**PASSAGE SHOWN**
After a year in Sodor and Man, Michael Brydon offers a few thoughts


When I announced that I was moving to the Diocese of Sodor and Man, as Bishop’s chaplain, most people had no idea where I was going. It was confused with the Isle of Wight and others thought Sodor was only the fictional home of Thomas the Tank Engine. I found it helpful to ask people to imagine a map of the British Isles, including Ireland, and to stick a mental pin in the middle, which lands roughly on the Isle of Man. 

Man has been described as the Malta of the Irish Sea. St Paul’s journey to Malta was somewhat traumatic and my own was far from straightforward. I was offered the job as Bishop’s chaplain in the summer of 2020 and fondly imagined that I would be there by Christmas. This was not to be with multiple English lockdowns and the sealing of Man’s borders. It is a Crown Dependency, governed by the High Court of Tynwald (not Westminster), which goes back over a thousand years and determines all domestic policy.

**SOURCE DATA**
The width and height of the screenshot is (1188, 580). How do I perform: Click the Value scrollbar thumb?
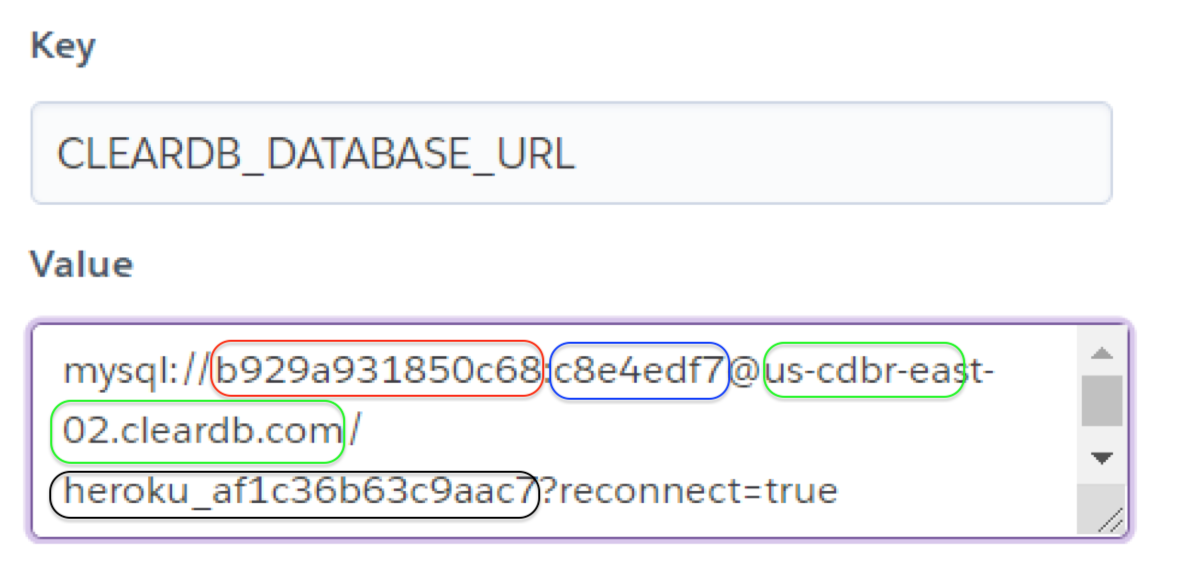click(1102, 400)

**TASKS TO CARRY OUT**
[a] List every person or character named in the piece on Sodor and Man.
[b] Please condense the paragraph of the piece on Sodor and Man that opens "Man has been described" into a short bulleted list of its main facts.
[c] In the piece on Sodor and Man, repeat the text from "After a year" up to and including "Isle of Man.".
The material has no connection to the piece on Sodor and Man.

**EXERCISE ANSWERS**
[a] Michael Brydon, Thomas the Tank Engine, St Paul

[b]
- Man has been called the Malta of the Irish Sea, and like St Paul's journey to Malta, the author's journey there was hard.
- The author was offered the post of Bishop's chaplain in summer 2020 and hoped to arrive by Christmas.
- Repeated English lockdowns and the closing of Man's borders prevented that.
- Man is a Crown Dependency governed by the High Court of Tynwald, not Westminster.
- Tynwald dates back over a thousand years and sets all domestic policy.

[c]
After a year in Sodor and Man, Michael Brydon offers a few thoughts


When I announced that I was moving to the Diocese of Sodor and Man, as Bishop’s chaplain, most people had no idea where I was going. It was confused with the Isle of Wight and others thought Sodor was only the fictional home of Thomas the Tank Engine. I found it helpful to ask people to imagine a map of the British Isles, including Ireland, and to stick a mental pin in the middle, which lands roughly on the Isle of Man.